Moreover, 21 percent of those surveyed admitted to medicating their kids with paracetamol, such as Panodil, before sending them to school.

The FOLA parents’ organisation is shocked by the findings.

“I think it is absolutely crazy. It simply cannot be that a child goes to school sick and plays with lots of other children. Then we are faced with the fact that they will infect the whole institution,” said FOLA chair Signe Nielsen.

Pill pushers
At the Børnehuset daycare institution in Silkeborg a meeting was called where parents were implored not to bring their sick children to school.

At Børnehuset there are fears that parents prefer to pack their kids off with a pill without informing teachers.

“We occasionally have children who that they have had a pill for breakfast,” said headteacher Susanne Bødker. “You might think that it is a Panodil more than a vitamin pill, if it is a child who has just been sick, for example.”

Parents sick and tired
Parents, when confronted, often cite pressure at work as a reason for not being able to stay at home with their children.

Many declare that they simply cannot take another day off, as they are afraid of being fired.

Allan Randrup Thomsen, a professor of virology at KU, has heavily criticised the parents’ actions, describing the current situation as a “vicious circle”.

“It promotes the spread of viruses, and it adds momentum to a cycle where parents are pressured by high levels of sick-leave. If they then choose to send the children to daycare while they are still recovering, they keep the epidemic going in daycares, and this in turn puts a greater burden on the parents.”

* [AIM OF THE TASK]
Using the excerpt about parents sending sick children to school, mark each statement yes if it agrees with the excerpt or no if it doesn't, and quote the excerpt's deciding words: (a) Parents at the Børnehuset daycare institution in Silkeborg were urged at a meeting not to bring sick children to school. (b) FOLA chair Signe Nielsen found the survey results understandable. (c) Allan Randrup Thomsen is a professor of virology.

* [THE DATA]

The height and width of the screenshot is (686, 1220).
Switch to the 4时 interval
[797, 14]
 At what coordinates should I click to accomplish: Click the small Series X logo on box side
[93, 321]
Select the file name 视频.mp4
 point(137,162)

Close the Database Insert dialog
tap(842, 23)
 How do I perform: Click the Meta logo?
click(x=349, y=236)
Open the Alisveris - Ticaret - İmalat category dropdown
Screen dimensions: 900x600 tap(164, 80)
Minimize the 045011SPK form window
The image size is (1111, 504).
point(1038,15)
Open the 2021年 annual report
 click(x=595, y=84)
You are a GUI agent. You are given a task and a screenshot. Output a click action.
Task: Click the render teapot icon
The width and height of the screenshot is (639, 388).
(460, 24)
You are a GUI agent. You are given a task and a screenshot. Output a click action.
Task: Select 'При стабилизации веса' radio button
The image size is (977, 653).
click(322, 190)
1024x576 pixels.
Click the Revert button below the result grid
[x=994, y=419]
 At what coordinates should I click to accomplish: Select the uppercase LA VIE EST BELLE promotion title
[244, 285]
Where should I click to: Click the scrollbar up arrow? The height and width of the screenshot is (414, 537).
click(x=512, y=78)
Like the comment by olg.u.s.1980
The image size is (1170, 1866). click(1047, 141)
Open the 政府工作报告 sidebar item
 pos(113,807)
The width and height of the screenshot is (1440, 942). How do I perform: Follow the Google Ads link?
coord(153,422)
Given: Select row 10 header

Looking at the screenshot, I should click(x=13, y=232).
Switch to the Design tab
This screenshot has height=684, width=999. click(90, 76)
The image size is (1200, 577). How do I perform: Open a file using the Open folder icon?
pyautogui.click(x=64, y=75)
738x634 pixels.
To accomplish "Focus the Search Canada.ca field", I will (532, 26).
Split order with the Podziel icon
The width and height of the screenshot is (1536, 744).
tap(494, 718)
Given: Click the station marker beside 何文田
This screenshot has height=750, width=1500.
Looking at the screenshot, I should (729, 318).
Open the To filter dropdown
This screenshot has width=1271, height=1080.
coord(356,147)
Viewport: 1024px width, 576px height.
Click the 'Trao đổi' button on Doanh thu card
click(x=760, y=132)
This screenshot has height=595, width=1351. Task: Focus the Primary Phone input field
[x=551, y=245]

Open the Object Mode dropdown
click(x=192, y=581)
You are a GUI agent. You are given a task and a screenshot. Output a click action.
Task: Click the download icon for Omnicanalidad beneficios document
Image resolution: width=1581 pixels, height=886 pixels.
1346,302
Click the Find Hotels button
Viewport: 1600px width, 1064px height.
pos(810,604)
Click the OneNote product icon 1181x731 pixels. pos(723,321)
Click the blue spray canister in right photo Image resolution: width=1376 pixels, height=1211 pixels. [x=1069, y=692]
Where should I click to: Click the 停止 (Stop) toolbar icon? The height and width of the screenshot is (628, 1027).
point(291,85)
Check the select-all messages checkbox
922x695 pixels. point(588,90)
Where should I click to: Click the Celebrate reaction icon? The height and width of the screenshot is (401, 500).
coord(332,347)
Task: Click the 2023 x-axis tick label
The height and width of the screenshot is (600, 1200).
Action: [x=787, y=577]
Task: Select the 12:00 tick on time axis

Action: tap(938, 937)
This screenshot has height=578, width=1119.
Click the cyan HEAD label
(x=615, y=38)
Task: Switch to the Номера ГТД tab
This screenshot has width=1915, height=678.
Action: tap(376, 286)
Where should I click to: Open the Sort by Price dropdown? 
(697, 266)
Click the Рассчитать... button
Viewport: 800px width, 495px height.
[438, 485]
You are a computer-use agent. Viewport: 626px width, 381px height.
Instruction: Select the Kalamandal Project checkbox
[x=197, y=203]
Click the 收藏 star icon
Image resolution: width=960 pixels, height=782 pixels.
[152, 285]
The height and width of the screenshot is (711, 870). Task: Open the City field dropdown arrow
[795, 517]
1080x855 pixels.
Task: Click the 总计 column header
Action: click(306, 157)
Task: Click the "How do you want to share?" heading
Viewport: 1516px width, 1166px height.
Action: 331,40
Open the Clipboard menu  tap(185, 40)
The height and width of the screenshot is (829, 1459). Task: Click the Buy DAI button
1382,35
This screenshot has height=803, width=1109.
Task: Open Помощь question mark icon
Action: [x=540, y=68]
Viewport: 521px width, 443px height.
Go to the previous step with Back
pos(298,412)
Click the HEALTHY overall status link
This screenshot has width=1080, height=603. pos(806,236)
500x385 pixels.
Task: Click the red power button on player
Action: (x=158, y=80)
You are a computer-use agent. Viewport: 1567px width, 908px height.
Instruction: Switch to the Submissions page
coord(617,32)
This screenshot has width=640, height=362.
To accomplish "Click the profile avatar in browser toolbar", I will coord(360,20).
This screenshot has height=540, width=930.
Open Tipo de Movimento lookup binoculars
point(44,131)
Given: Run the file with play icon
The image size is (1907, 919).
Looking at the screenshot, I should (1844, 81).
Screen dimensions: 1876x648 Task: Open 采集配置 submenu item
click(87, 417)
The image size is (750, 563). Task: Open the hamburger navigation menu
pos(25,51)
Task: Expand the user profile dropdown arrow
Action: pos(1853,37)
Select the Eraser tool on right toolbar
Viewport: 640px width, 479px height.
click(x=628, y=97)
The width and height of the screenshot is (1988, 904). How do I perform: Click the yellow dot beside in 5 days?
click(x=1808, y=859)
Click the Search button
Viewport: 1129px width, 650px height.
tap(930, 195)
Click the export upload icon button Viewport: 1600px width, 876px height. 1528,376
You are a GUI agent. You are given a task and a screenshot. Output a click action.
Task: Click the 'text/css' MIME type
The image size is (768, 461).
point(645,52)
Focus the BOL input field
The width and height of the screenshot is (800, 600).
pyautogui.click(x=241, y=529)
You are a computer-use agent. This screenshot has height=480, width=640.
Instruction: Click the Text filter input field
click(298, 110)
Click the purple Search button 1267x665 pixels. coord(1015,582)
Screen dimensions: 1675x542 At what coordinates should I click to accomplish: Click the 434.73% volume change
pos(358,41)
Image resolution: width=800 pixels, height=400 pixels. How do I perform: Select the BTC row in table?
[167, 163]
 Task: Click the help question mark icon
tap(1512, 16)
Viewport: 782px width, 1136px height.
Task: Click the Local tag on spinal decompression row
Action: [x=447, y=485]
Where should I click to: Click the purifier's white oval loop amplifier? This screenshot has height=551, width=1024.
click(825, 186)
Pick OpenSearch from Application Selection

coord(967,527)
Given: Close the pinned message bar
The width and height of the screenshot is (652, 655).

* [OUTPUT OF THE EXERCISE]
(a) Yes: "a meeting was called where parents were implored not to bring their sick children to school"
(b) No: "I think it is absolutely crazy."
(c) Yes: "a professor of virology at KU"